• **Work to complete**:
Give back exactly the stretch of data below from the line holding "comercial@gironews.com (503, 2428)" through the line holding "Bauducco investe em", both ends included, and leave the remaining lines out.

::: Records supplied

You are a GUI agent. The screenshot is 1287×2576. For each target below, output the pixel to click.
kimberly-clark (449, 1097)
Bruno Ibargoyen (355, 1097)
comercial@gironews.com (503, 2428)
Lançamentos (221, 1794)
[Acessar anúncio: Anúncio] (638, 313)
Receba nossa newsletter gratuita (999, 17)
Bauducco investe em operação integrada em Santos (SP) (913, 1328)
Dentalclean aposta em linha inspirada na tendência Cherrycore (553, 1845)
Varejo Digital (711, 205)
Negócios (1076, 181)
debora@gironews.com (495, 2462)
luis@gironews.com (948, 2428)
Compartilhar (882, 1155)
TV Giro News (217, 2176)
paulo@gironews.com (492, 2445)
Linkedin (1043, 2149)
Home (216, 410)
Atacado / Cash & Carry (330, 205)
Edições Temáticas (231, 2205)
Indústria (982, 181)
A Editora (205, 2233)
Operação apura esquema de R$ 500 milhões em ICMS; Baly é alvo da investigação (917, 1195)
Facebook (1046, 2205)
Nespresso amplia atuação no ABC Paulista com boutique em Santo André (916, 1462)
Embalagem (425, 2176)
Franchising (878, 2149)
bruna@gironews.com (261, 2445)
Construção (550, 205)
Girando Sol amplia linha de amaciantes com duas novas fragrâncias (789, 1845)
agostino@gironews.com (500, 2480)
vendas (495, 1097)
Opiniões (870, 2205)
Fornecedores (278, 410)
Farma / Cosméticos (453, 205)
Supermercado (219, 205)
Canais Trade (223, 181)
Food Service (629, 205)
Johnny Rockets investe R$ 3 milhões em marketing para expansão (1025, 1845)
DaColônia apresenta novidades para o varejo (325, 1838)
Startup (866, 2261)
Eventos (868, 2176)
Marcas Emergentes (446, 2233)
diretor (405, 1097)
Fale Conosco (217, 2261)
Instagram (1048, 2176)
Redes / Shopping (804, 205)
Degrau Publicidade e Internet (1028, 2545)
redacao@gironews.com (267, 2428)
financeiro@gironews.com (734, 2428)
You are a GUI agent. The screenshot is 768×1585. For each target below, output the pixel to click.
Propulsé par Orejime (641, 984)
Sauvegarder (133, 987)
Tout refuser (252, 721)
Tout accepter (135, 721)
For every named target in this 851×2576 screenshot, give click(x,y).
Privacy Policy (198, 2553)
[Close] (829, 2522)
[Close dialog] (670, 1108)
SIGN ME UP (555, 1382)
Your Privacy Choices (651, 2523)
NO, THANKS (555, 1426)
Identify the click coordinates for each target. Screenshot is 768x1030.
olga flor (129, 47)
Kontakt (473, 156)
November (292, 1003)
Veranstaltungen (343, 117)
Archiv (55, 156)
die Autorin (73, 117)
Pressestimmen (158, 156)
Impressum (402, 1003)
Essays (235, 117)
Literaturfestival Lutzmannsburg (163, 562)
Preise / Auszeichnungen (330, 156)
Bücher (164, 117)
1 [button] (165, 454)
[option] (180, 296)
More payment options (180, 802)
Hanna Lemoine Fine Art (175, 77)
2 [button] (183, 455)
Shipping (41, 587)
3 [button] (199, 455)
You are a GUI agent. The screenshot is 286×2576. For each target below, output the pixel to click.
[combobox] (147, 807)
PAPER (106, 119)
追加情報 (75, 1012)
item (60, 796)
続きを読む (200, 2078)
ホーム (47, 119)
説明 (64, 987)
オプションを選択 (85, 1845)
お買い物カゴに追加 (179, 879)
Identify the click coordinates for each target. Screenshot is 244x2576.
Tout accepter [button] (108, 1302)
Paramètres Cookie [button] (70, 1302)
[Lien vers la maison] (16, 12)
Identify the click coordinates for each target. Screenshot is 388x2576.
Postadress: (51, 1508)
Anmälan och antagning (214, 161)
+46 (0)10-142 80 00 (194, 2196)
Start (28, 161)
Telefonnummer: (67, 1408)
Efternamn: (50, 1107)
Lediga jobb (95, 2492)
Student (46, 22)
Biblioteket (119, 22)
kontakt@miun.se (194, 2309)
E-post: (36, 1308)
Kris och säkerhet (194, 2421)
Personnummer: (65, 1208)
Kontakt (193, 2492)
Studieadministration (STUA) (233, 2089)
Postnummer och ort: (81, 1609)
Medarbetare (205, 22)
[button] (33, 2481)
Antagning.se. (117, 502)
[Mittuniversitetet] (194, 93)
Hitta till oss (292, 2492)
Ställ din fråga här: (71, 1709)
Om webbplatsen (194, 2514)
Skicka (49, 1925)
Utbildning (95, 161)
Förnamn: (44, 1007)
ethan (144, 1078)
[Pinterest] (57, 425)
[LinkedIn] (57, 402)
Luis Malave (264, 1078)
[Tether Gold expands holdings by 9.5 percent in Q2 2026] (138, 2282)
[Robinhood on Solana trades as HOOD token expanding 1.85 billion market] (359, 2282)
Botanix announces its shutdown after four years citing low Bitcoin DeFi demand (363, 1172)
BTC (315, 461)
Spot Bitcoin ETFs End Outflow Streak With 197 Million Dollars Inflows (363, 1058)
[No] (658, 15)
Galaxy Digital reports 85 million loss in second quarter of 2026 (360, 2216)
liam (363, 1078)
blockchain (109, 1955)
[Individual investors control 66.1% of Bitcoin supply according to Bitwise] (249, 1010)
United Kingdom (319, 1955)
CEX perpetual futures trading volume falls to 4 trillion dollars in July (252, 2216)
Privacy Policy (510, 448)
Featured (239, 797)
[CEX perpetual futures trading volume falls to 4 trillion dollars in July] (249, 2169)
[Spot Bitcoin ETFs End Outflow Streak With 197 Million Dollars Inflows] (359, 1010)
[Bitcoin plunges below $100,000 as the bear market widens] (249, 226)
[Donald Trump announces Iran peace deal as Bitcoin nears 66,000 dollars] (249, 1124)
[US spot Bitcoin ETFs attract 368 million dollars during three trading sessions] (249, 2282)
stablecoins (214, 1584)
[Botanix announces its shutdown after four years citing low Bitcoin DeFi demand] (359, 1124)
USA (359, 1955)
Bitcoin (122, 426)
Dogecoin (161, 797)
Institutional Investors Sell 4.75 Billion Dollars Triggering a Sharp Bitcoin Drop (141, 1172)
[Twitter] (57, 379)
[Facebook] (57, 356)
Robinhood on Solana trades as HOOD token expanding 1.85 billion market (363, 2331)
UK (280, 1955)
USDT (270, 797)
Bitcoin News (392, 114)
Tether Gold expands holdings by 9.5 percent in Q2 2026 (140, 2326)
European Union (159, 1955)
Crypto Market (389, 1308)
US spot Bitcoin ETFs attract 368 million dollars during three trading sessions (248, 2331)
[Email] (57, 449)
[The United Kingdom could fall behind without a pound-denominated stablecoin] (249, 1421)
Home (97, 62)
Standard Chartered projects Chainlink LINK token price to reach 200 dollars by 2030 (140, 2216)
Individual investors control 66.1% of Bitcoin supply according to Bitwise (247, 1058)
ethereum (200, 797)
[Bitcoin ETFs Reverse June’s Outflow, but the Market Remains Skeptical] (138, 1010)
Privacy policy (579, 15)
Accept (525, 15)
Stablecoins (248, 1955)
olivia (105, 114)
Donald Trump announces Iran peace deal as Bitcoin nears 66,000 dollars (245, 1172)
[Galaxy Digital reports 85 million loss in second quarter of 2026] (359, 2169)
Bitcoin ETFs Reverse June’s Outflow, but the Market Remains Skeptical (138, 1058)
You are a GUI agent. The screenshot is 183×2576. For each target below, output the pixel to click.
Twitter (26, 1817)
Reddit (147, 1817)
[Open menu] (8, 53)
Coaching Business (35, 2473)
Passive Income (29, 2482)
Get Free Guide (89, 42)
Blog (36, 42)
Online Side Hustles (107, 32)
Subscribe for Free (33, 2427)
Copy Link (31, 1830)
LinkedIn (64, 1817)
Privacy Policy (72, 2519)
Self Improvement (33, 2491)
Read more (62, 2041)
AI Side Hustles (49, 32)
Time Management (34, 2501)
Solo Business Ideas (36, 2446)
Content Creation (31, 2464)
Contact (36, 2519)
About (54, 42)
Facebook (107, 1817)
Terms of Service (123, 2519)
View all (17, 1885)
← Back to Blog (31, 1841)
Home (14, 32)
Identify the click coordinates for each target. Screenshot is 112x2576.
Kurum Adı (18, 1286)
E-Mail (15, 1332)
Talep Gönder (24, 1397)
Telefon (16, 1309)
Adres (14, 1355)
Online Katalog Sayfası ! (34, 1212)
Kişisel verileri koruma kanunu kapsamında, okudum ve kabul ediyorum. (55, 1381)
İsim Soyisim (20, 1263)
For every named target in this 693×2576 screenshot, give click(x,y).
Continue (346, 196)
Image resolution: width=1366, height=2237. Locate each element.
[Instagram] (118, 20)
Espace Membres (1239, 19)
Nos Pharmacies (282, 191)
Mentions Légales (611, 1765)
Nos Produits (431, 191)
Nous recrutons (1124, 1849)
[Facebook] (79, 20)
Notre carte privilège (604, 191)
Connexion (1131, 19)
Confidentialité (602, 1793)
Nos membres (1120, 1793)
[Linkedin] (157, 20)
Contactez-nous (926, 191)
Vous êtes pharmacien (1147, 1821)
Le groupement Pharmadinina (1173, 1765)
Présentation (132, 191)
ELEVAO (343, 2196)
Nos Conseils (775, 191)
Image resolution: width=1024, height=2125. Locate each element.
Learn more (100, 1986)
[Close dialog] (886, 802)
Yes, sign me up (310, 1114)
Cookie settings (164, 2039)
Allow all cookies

::::::

• **Task output**:
comercial@gironews.com (503, 2428)
Lançamentos (221, 1794)
[Acessar anúncio: Anúncio] (638, 313)
Receba nossa newsletter gratuita (999, 17)
Bauducco investe em operação integrada em Santos (SP) (913, 1328)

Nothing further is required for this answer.